La question du financement par l'assurance maladie a cependant monopolisé les débats. Les primes des assurés ne doivent pas payer pour la formation, mais uniquement pour les risques des maladies et leurs conséquences, a martelé en vain Raymond Clottu (UDC/NE), suivi par la plupart des élus PLR et UDC.
La motion suggère de tenir compte des coûts de la formation pratique dans les tarifs remboursés par l'assurance de base des sages-femmes et des personnes prodiguant des soins sur prescription ou mandat médical.
D'autres pistes
Le ministre de la santé Alain Berset a rappelé que l'assurance maladie n'est pas prévue à cet effet et souligné qu'il incombait aux cantons de soutenir financièrement les formations. Le texte adopté mardi précise toutefois que d'autres moyens permettant de proposer des stages en ambulatoire sans provoquer de distorsion de la concurrence avec les hôpitaux sont envisageables.

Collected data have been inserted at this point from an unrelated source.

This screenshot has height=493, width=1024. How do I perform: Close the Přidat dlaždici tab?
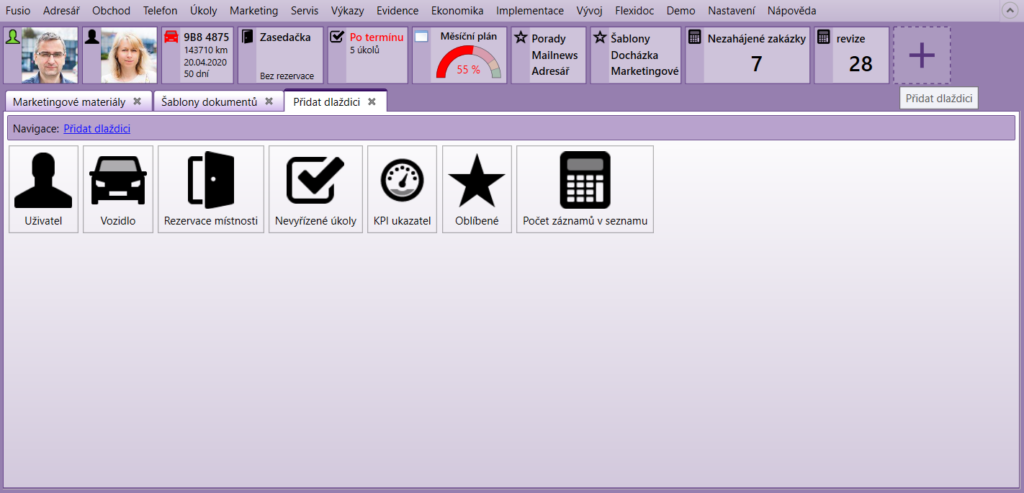tap(372, 101)
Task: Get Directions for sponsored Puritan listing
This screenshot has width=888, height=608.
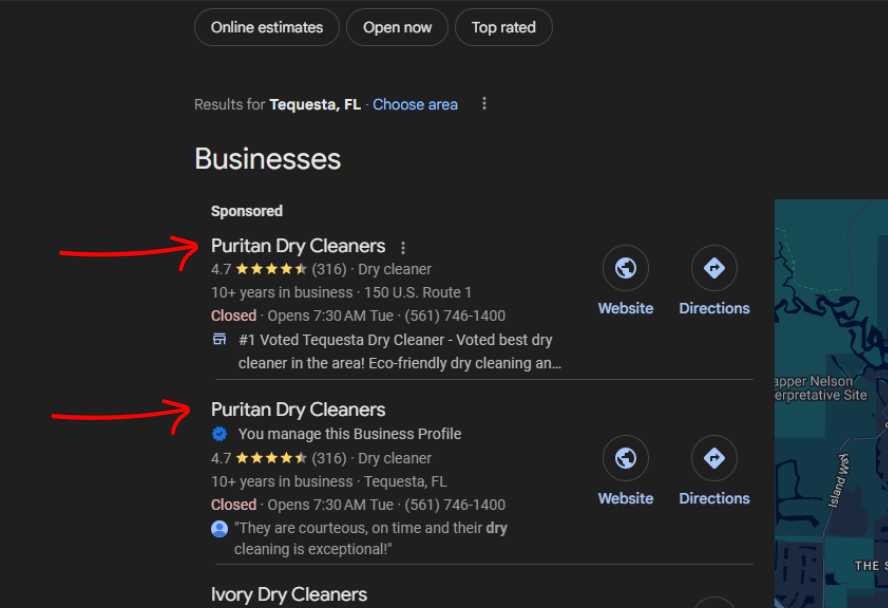Action: click(x=714, y=268)
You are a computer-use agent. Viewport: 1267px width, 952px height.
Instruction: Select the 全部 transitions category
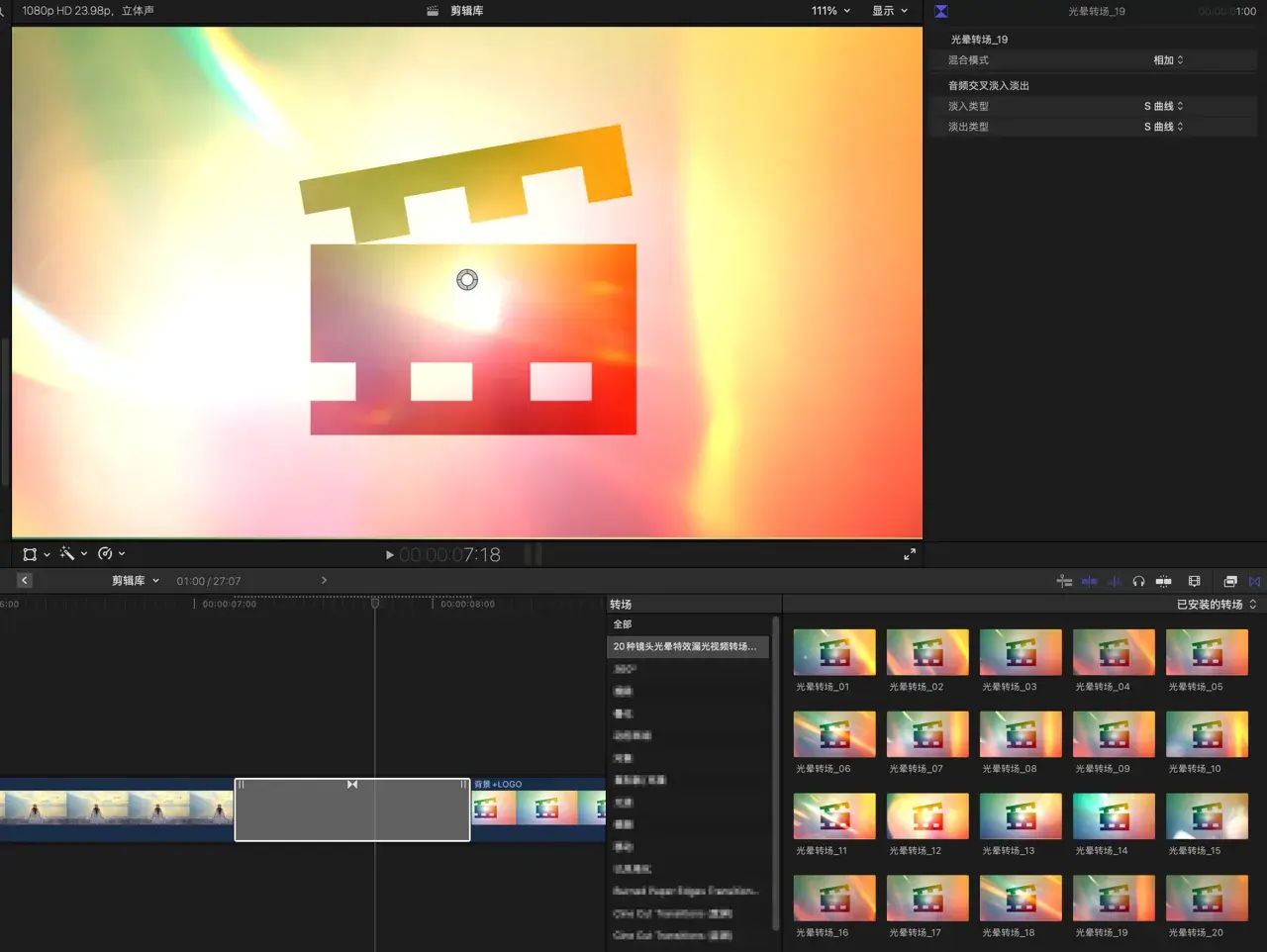click(x=623, y=624)
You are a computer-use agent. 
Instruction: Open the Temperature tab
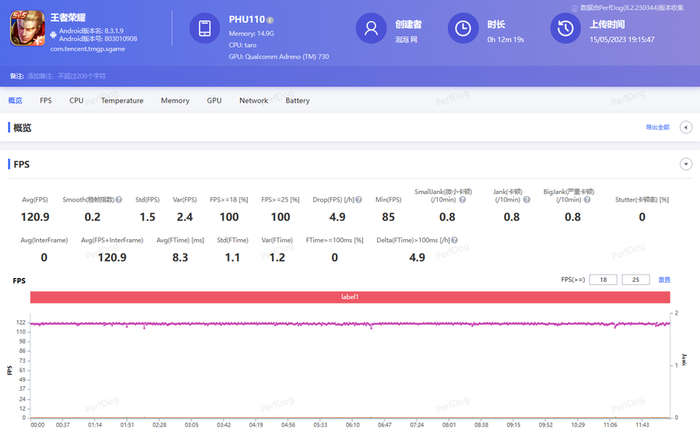pyautogui.click(x=122, y=101)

La commission compétente du National était elle aussi très tranchée sur cette problématique. Par 13 voix contre 12, elle avait décidé qu'un soutien financier comparable à celui de la formation en hôpital devrait être accordé aux cabinets privés offrant des places de stage aux sages-femmes, physiothérapeutes et autres diététiciens.
Le Conseil des Etats doit encore se prononcer.